Work order 1: List every tag given in the front matter of the error handling standard.
Work order 2: According to the error handling standard, why should a crash be preferred over a silent fallback? Answer in one to three sentences.
Work order 3: Carry on the error handling standard from its last sentence.

Passage shown:
######

---
id: core-error-handling
title: Error Handling
scope: core
severity: high
tags: [error-handling, validation, edge-cases, boundaries, exceptions]
references:
  - title: "OWASP — Improper Error Handling"
    url: https://owasp.org/www-community/Improper_Error_Handling
  - title: "CWE-754 — Improper Check for Unusual or Exceptional Conditions"
    url: https://cwe.mitre.org/data/definitions/754.html
  - title: "CWE-390 — Detection of Error Condition Without Action"
    url: https://cwe.mitre.org/data/definitions/390.html
---

## Principle

Errors are information, not inconveniences. A crash with a clear message is better than silent corruption. Every error that is swallowed, generalized, or ignored becomes a bug that is harder to find later.

AI excels at building happy paths but "cuts corners on edge cases" — missing validation, empty catch blocks, and silent fallbacks are the norm. 45% of AI-generated code has security vulnerabilities partly because error conditions at boundaries are not handled. This standard ensures errors are handled honestly: detected early, reported clearly, and propagated intentionally.

## Rules

### Error Philosophy

1. **Crash loudly rather than fail silently.** An unhandled error that crashes the process tells you exactly what went wrong and where. A swallowed error that returns a default value hides the problem until it corrupts data or produces wrong results far from the original failure. Prefer crashes over silent fallbacks.

######

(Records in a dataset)

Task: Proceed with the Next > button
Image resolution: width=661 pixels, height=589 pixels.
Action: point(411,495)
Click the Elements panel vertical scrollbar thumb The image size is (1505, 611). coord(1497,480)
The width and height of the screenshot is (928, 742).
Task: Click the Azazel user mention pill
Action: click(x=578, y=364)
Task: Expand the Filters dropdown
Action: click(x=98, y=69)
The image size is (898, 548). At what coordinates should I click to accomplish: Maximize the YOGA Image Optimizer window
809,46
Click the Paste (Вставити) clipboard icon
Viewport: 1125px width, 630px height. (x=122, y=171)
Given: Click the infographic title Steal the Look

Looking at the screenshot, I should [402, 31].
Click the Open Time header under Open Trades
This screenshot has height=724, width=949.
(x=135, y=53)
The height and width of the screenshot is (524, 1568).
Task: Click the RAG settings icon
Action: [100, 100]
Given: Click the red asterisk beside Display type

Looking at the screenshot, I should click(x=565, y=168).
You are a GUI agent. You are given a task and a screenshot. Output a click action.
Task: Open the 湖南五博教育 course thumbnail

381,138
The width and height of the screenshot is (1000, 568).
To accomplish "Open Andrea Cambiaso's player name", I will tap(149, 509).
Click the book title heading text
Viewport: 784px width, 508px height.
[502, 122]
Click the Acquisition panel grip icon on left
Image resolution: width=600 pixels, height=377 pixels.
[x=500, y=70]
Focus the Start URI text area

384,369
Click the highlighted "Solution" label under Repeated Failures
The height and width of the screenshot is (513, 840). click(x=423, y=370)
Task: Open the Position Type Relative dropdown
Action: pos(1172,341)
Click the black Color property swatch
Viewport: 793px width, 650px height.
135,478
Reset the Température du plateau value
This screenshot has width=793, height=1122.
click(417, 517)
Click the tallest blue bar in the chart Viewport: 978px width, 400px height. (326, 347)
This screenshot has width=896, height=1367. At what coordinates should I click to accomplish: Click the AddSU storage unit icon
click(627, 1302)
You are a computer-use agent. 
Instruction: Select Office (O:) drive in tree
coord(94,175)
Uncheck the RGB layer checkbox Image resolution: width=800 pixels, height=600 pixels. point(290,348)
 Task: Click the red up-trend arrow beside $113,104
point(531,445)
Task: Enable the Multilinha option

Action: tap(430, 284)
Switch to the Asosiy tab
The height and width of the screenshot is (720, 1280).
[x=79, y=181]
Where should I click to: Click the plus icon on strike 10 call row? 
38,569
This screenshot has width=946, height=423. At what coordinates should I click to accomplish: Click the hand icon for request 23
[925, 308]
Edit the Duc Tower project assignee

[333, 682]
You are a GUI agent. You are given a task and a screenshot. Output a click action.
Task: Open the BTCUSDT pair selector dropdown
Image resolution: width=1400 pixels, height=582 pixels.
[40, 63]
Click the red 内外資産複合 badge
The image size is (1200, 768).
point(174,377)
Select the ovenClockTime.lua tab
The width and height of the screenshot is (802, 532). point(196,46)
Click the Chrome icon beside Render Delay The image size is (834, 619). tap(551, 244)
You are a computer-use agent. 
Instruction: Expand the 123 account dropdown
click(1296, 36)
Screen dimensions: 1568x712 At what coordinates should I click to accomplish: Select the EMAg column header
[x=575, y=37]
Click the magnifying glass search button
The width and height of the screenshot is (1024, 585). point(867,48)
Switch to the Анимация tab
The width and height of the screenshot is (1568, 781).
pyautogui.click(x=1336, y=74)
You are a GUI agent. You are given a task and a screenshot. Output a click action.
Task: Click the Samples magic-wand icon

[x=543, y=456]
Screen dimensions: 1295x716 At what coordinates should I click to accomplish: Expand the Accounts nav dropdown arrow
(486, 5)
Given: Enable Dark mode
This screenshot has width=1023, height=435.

######

Response area 1: error-handling, validation, edge-cases, boundaries, exceptions

Response area 2: An unhandled error that crashes the process shows exactly what went wrong and where. A swallowed error that returns a default value hides the problem until it corrupts data or produces wrong results far from where the failure began.

Response area 3:
2. **Handle errors at the level that can do something useful about them.** If a function cannot meaningfully recover from an error, it should propagate it — not catch and suppress it. Catch errors where you can retry, fall back to an alternative, inform the user, or log and clean up. Catching everywhere else is noise.

### Boundary Validation

3. **Validate at every trust boundary.** Mandatory validation points where data enters or leaves your control:
   - **User input** — forms, query parameters, request bodies, headers
   - **External API responses** — status codes, response shapes, missing fields
   - **Database results** — null results, unexpected row counts, constraint violations
   - **File I/O** — missing files, permission errors, malformed content
   - **Environment variables** — missing values, wrong types, empty strings
   - **Deserialized data** — JSON parsing failures, schema mismatches

4. **Validate type, presence, range, and format.** Checking only for null/undefined is not validation. Validate that the value is the correct type, is present when required, falls within acceptable bounds, and matches the expected format. Reject everything else explicitly.

### Error Propagation

5. **Preserve error context when propagating.** When catching an error to wrap or transform it, always include the original error as the cause. Error chains are how you trace a user-facing "Something went wrong" back to the actual root cause.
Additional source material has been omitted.